In particular, the “pseudo-event”—which Boorstin described as a promotional tactic designed to elicit news coverage, with a carefully choreographed “script”--has come to mark politics in the Trump Era, as Conor Friedersdorf describes in this piece for The Atlantic in December 2016.

Boorstin’s definition of a “celebrity”-- "a person who is well-known for his well-knownness"—can describe not only Kim Kardashian but Donald Trump, a bankrupt builder who created a spurious reputation as a great deal-making. Trump’s pre-Presidential career climaxed with The Apprentice, “a program on reality TV, the beating heart of the pseudo-events industry, where teams competed in pseudo-projects to avoid being pseudo-fired,” according to Friedersdorf.

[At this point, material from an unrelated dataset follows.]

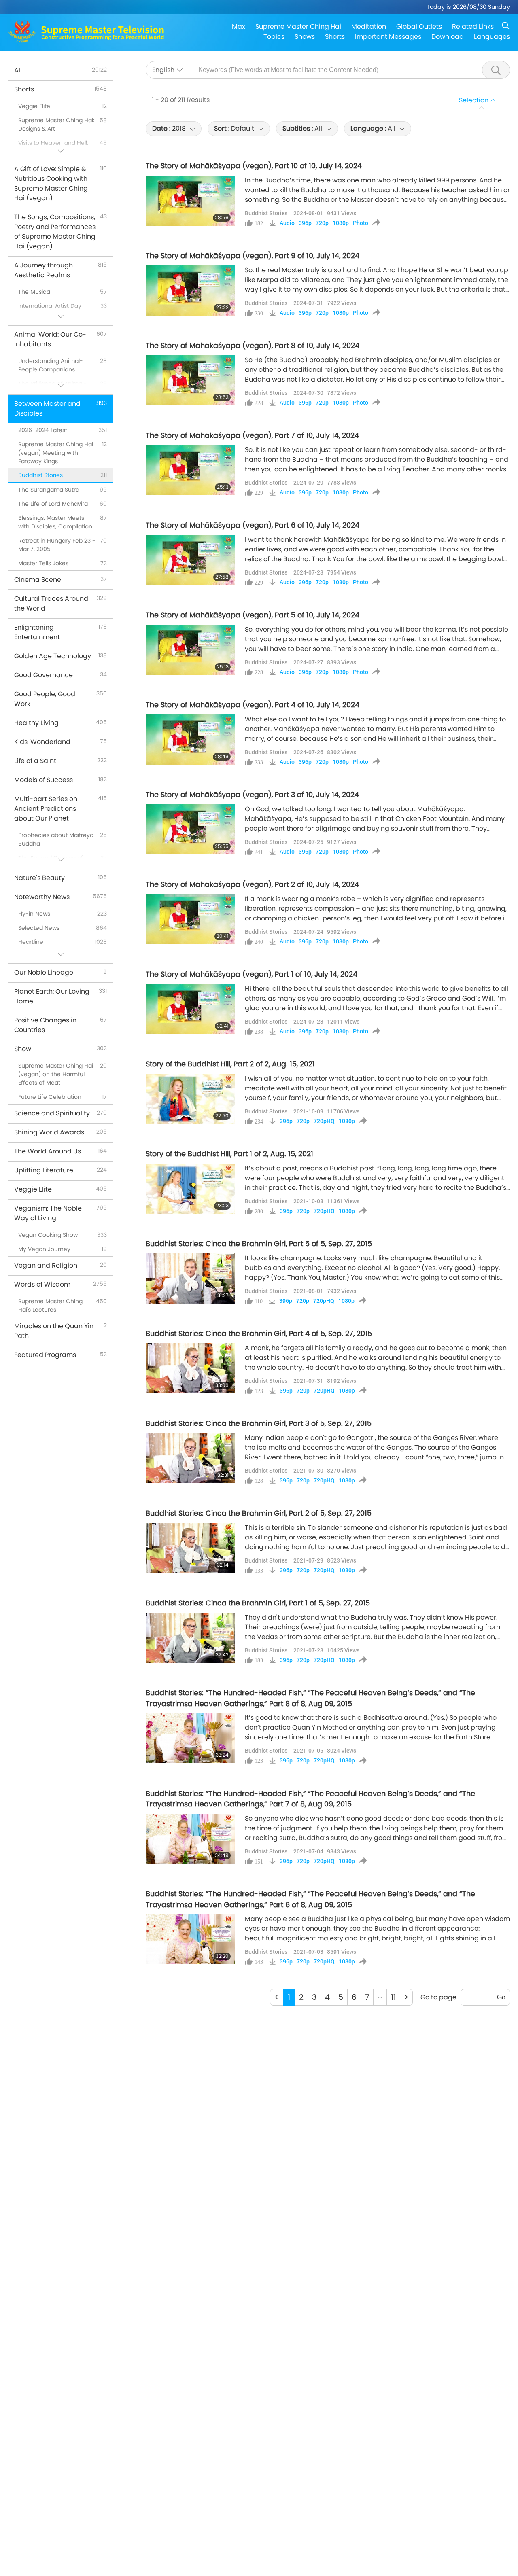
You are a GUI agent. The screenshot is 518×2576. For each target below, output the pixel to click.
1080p (341, 223)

It bears repeating what Friedersdorf notes about the start of the Trump candidacy: “Trump began the most consequential phase of his political career by declaring his doubts about President Obama’s birth certificate and sending or pretending to send a team of investigators to Hawaii to probe the matter. Roger Ailes would reward him with recurring interview segments on Fox News, each a pseudo-event in itself. On those segments, pseudo-events were discussed by Trump and pseudo-journalists. Among actual journalists, there was deep disagreement about whether Trump’s statements about running for president should be taken seriously.”